I understand your skepticism, but I urge you not to be so dismissive. Other people have been through what you are going through, even though it doesn't feel like it is possible. Those who have recovered probably don't fully understand what led to their recovery (I don't), but they do bring back some insights. Everyone on this thread is just trying to express those insights. We can't say exactly what would work for you, or even fully express what we experienced, but if you dig deeply enough, I think you will find a lot of truth in much of the advice offered. I think there is a lot of truth in what javajosh said. I guess your response just struck a chord with me, because it sounds so much like me. I remember being dismissive of everything, because I felt like I had tried everything, and I felt like no one really understood. When people said anything like "You just need to choose to be happy", I decided that they were just callous or obtuse. While some of them probably were, I'm pretty sure some of them understood. It’s just that there is this barrier--- in the same way it is hard, while you are depressed, to remember being happy, it can be very hard, while you are happy, to remember how painful it was to be depressed. Perhaps this barrier can be a goal?

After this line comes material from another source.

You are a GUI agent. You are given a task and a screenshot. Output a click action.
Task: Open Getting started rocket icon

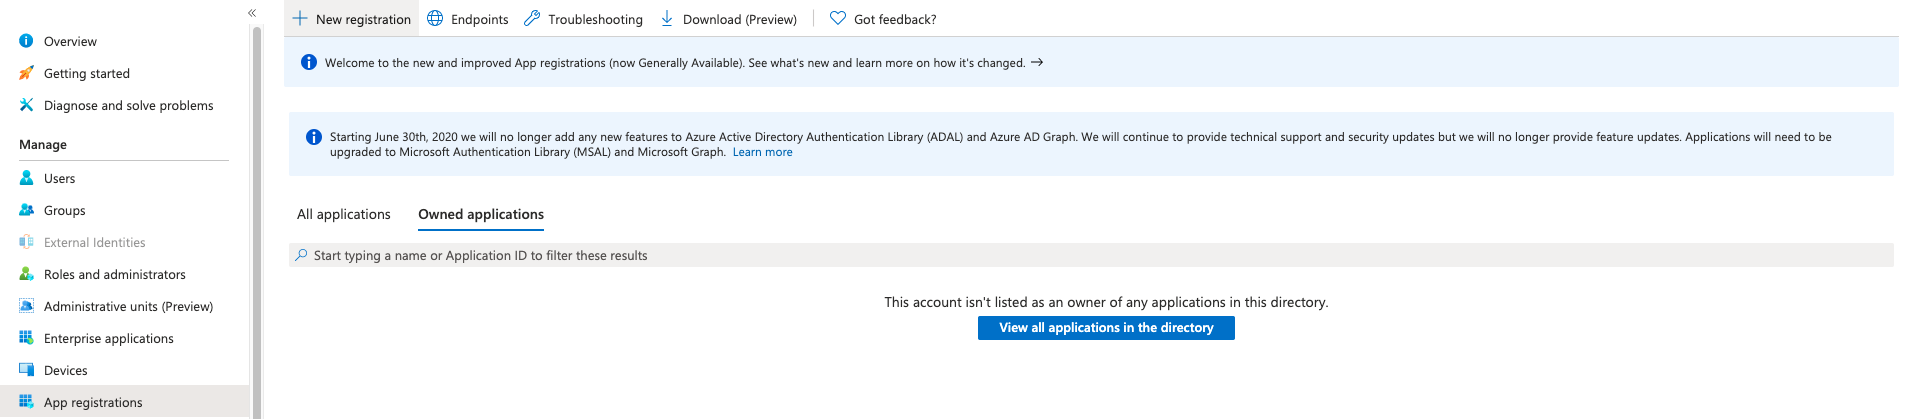coord(27,73)
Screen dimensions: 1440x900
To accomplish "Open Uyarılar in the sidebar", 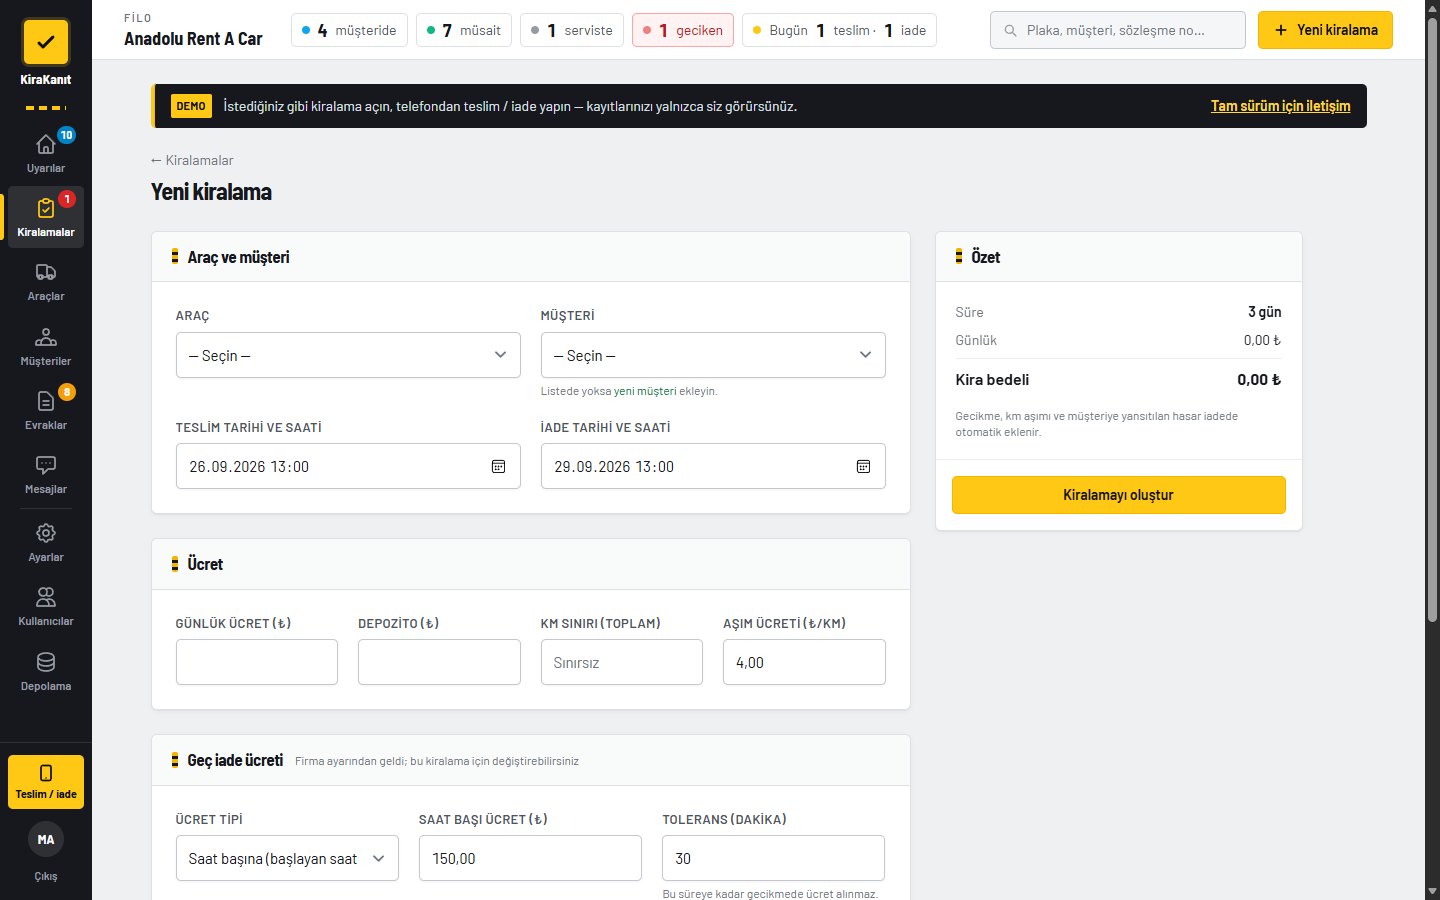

Anyway, something in you does have to "decide" to get better, to learn to manage the depression. I'm not sure "choice" or "decide" is the right way to say it, but sometimes language is a blunt instrument. It's more like slowly learning to commit yourself, in each moment, to attending to your thoughts. It's like learning to guide or steer your mind, as well as you can with the handles you can find, to a better place, all the while searching for more and more handles. I hesitate to use words with negative connotations, but language is a blunt instrument, so I'll say sometimes it even feels like manipulating yourself, or conspiring against certain parts of yourself. In this process, you have to accept that there will be many failures, and you have to practice tenacity---learn to keep getting up (and then getting up gets easier!).
In the end, I don't know your personal struggles. Perhaps they really are far more intense than mine. And I tried really hard not to sound dismissive of you, myself. But, I really want to urge you, and anyone else who is really down, to try to glean from what I, and others, have written. Try to tease out what it is that we are trying to say. Please just give it a shot for a week or two, instead of reflexively lashing out. I'm not trolling you, and I don't think javajosh was either.
I wish you the best of luck with all I've got.